THE PROBLEM:
Beginning with the line containing "Task: Collapse the toolbar" and ending with the line containing "Image resolution: width=676", write out each line of the records below exactly; pictures and lines outside that range are left out.

EXTRACTED ENTRIES:

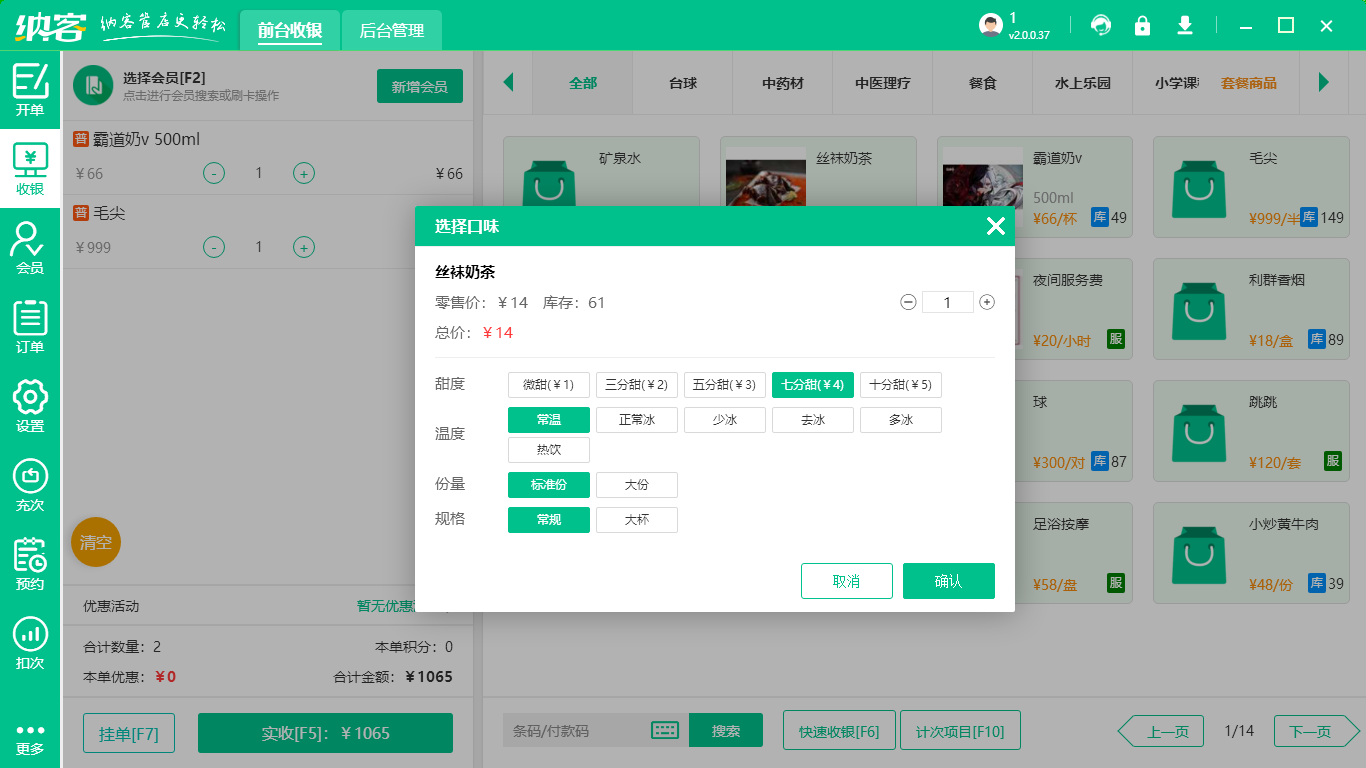Select the 充次 sidebar icon
This screenshot has width=1366, height=768.
[x=30, y=485]
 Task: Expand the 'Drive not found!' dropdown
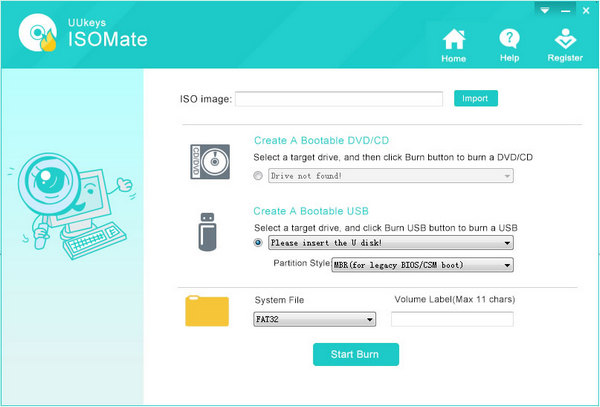390,175
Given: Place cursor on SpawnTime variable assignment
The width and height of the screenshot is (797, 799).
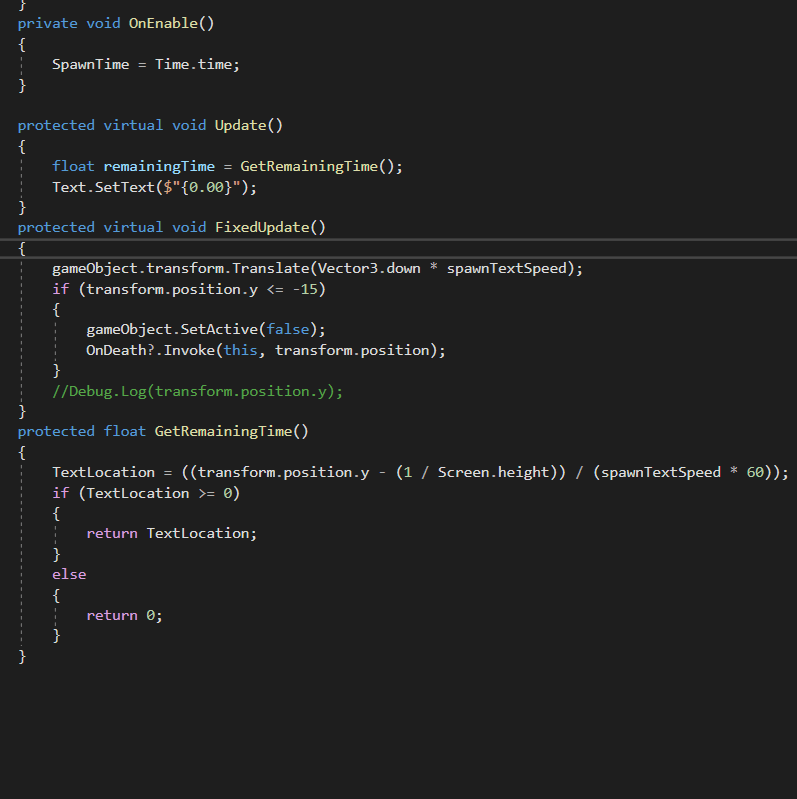Looking at the screenshot, I should (x=90, y=64).
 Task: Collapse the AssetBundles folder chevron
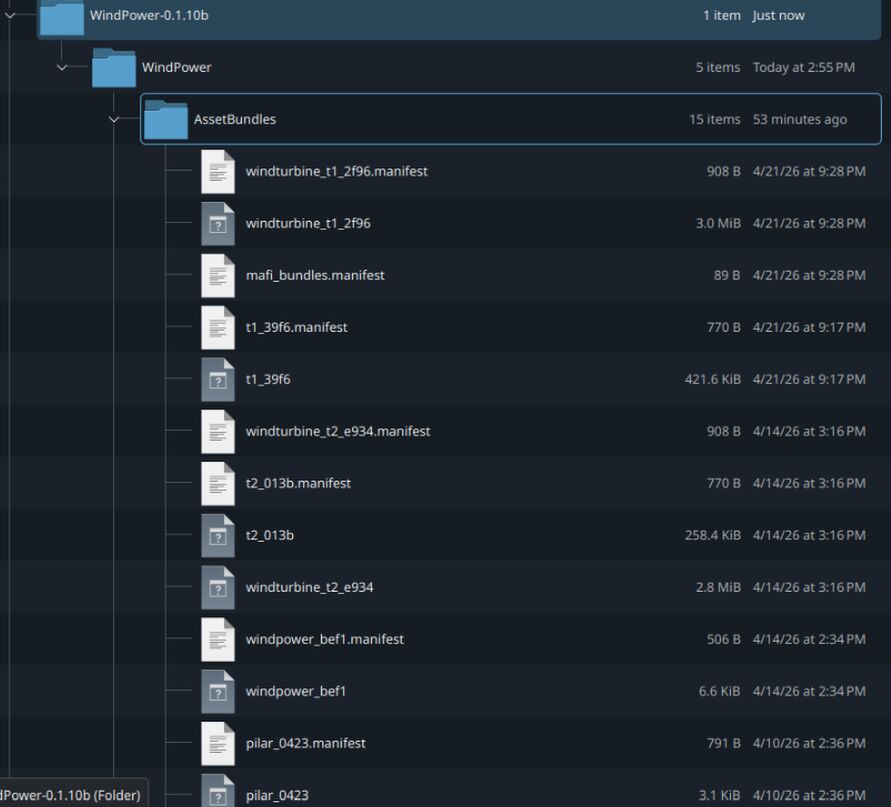pos(114,119)
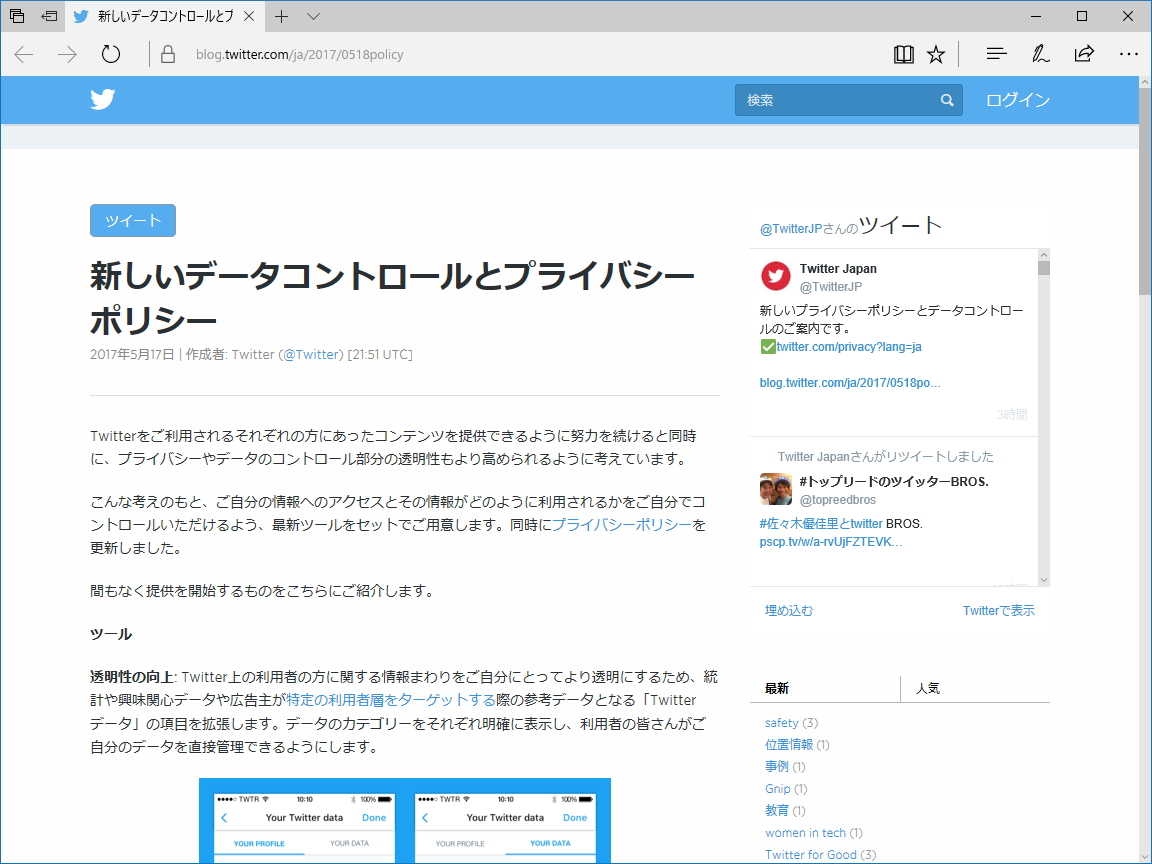This screenshot has width=1152, height=864.
Task: Click the search magnifier icon in the search box
Action: (x=946, y=100)
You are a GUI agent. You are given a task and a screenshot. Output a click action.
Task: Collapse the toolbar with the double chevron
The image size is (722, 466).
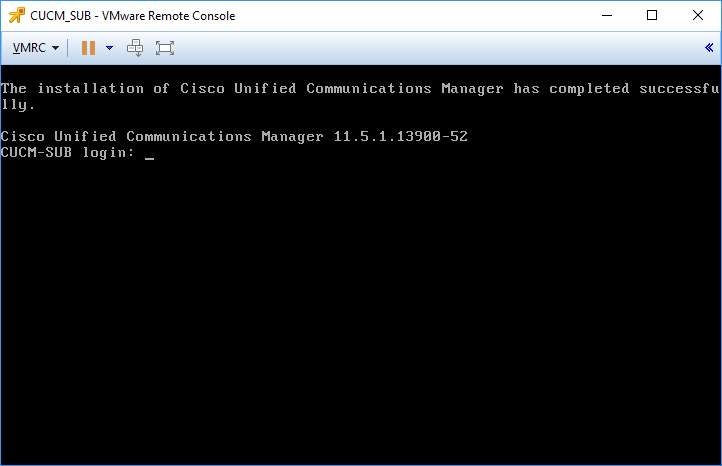709,47
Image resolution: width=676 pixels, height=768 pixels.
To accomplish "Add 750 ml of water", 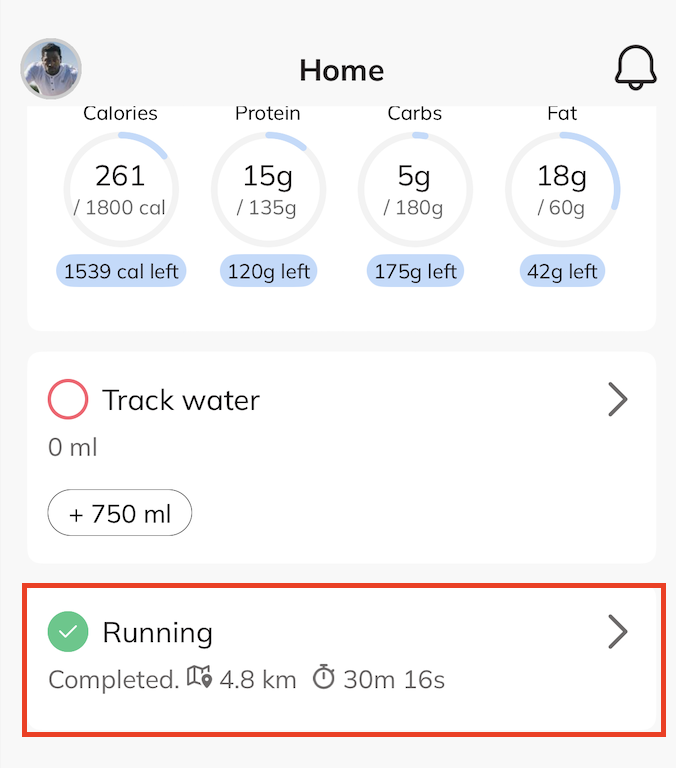I will [x=120, y=513].
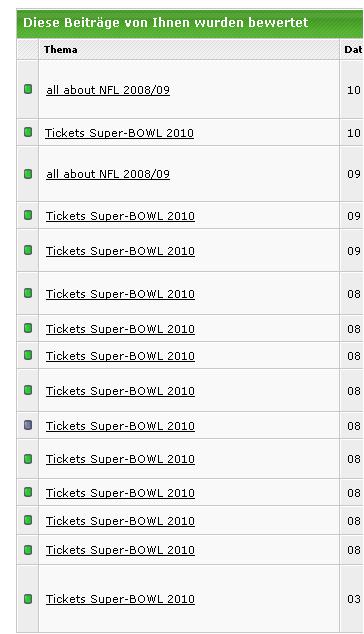This screenshot has width=364, height=634.
Task: Click the date cell showing 03
Action: (353, 599)
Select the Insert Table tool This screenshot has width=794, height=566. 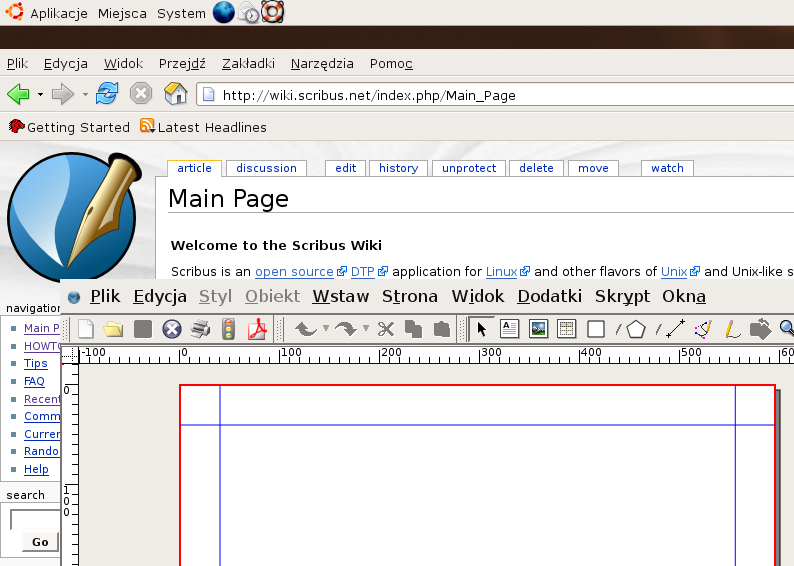coord(566,329)
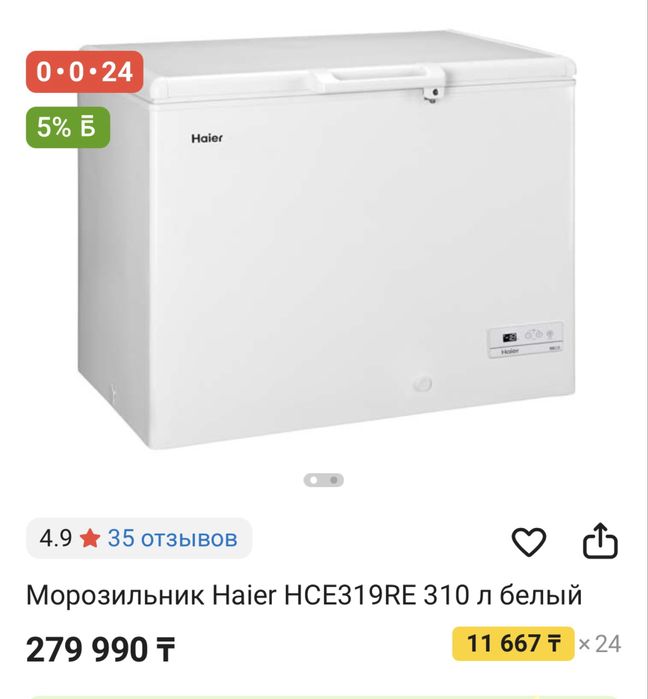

SOLUTION FOR THIS TASK:
Task: Collapse the toolbar with the double chevron
The image size is (722, 466).
709,47
Image resolution: width=676 pixels, height=768 pixels.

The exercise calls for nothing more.